The blocks AR- (0,0), AR- (0,1)-
If the readout signal RS is sequentially output to any one of the scanning lines connected to AR- (0, n), the blocks AR- (0,0), AR- (0,1) One image data generation unit may be provided for ~ AR- (0, n). For this reason, if the other blocks have the same configuration, the image data for one screen can be generated by the m image data generation units, and the configuration can be simplified.

[0041]

According to the present invention, the irradiation field recognition required for performing appropriate image processing can be performed at high speed.

[Brief description of the drawings]

FIG. 1 is a diagram showing a configuration of an irradiation field recognition device.

FIG. 2 is a diagram showing a block AR- (0,0).

FIG. 3 is a diagram showing a configuration of an irradiation field output unit.

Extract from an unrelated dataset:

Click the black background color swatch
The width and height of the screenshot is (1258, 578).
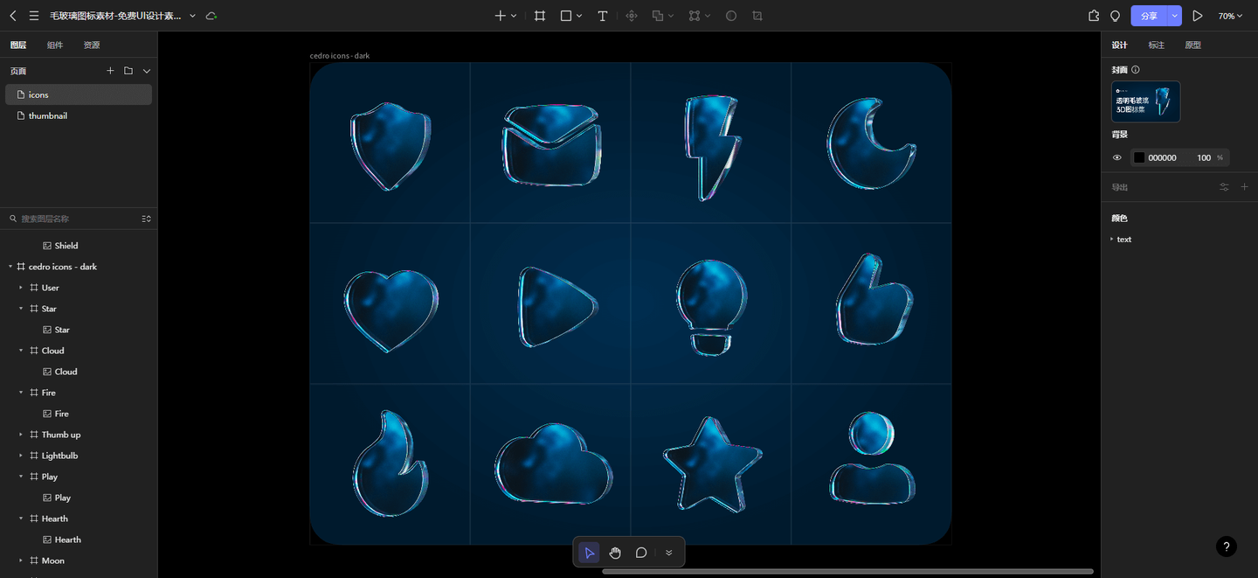[x=1139, y=157]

FIG. 4 is a diagram for explaining the operation of the irradiation field recognition device.

FIG. 5 is a diagram for explaining another method of connecting contour candidate points.

[Description of Signs] 11 Imaging panel 14 Scan driver 16 Image data generator 25 Irradiation field output unit 30 Condition setting unit 35 Image output unit 40 Control unit

Claims (1)

[Claims] 1. A radiation image detecting means for detecting radiation dose applied to a subject using a field stop by a plurality of two-dimensionally arranged detection elements and generating radiation image data, Image data obtaining means for dividing the image data of each block into a plurality of blocks and reading out the image data of each block in parallel from the radiation image detecting means; block position storing means for storing the position of each block on the image; A translocation for detecting one or more contour candidate points considered to be on the irradiation field contour for each block based on the image data of each block read from the radiation image detecting means by the data acquiring means. Candidate point detecting means, and irradiation field contour forming means for forming a figure formed by connecting the contour candidate points detected by the contour candidate point detecting means as an irradiation field contour. And, irradiation field detection device and detects the region surrounded by the irradiation field contour formed by the irradiation field profiling means as a radiation area.